If we bring our self-sufficiency to church, I suspect we will leave highly disappointed. Because I’m afraid that the only passages I have found where God promises progress, reward, and satisfaction are in those passages where the person approaching God comes in a state of great need and desperation.
Let’s extend this principle to the Kirk. Would you like to see St. Andrew’s grow in Christian maturity and increase her influence upon the surrounding community?
Would you like to see the endeavours and initiatives of St. Andrew’s tangibly rewarded?
Would you like the members and adherents of St. Andrew’s to be collectively satisfied in their relationship with Jesus Christ?
If the answer to these questions is ‘Yes!’, let us remember what is required. Weakness, hunger, and need.
Our desperation uniquely qualifies us to receive the Lord’s help.
If we are weak, we will plead for strength. If we are hungry, we will beg for that which satisfies. If we see ourselves in need, we will ask for help.
And when we do this—when we pray—Jesus promises to serve us.
God promises to help those who are helpless.
While conversing with friends who do not profess faith in Jesus, it has often been suggested to me that Christianity is just a ‘crutch’ for the weak. Those with whom I have conversed with in this regard are always surprised when I agree with them.

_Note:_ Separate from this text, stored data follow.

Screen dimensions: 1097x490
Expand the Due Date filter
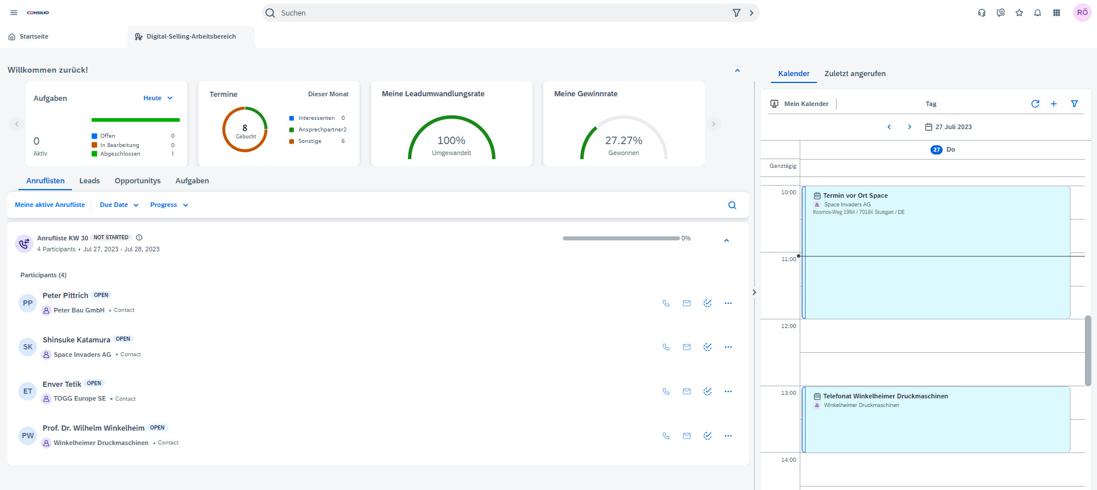(119, 205)
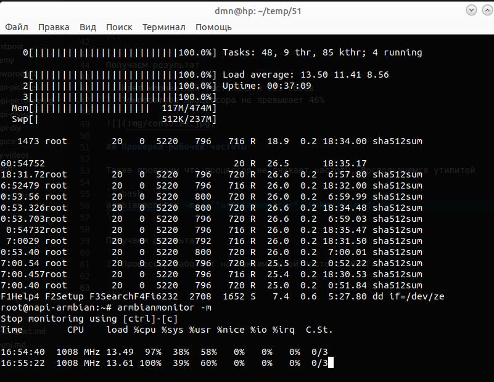
Task: Open the Файл menu
Action: (x=17, y=27)
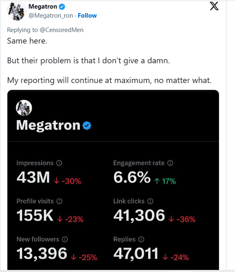Follow the Megatron account
Screen dimensions: 235x272
(x=87, y=16)
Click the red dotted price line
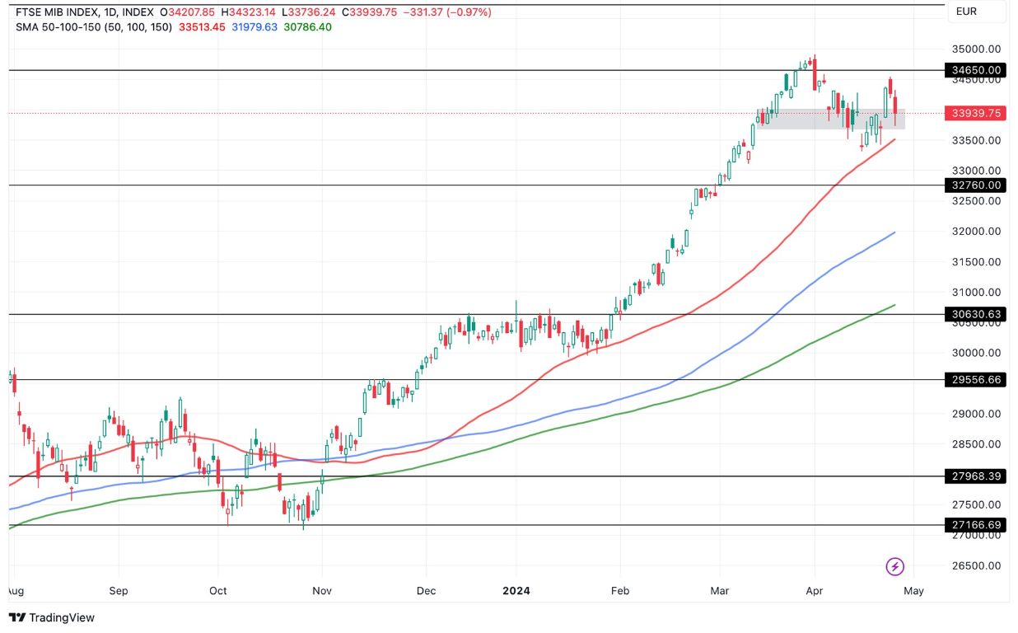 point(412,115)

I say, ‘Yes, Christianity is a crutch.’
I tell them, ‘Apart from Christ I am spiritually crippled, and unable to walk.’
Or, as the apostle Paul has said, “I will boast of my weakness that the power of Christ may dwell in me” (2Cor. 12:9).
That’s an interesting equation, isn’t it?
More weakness means more power.
More need means more assistance.
Therefore, we must conclude that, in some sense, weakness is good—in some sense being needy is good, if it causes us to seek Christ.
Perhaps the analogy of a crutch is a poor one. Because Christ is so much more than a crutch, isn’t He?
Jesus is our everything. In Him we live and move and have our being (17:28).
Friends, it is my great privilege to declare to you that there is no need for any of us to limp around as followers of Jesus.
There is no need for St. Andrew’s to limp through her programs, initiatives, and ministries.
If we confess our need, and are desperate for Christ’s assistance, He promises to help us.
Everything we need is found in Him. Jesus has come to serve you and to give you strength.
And may we, in turn, use that strength to serve one another.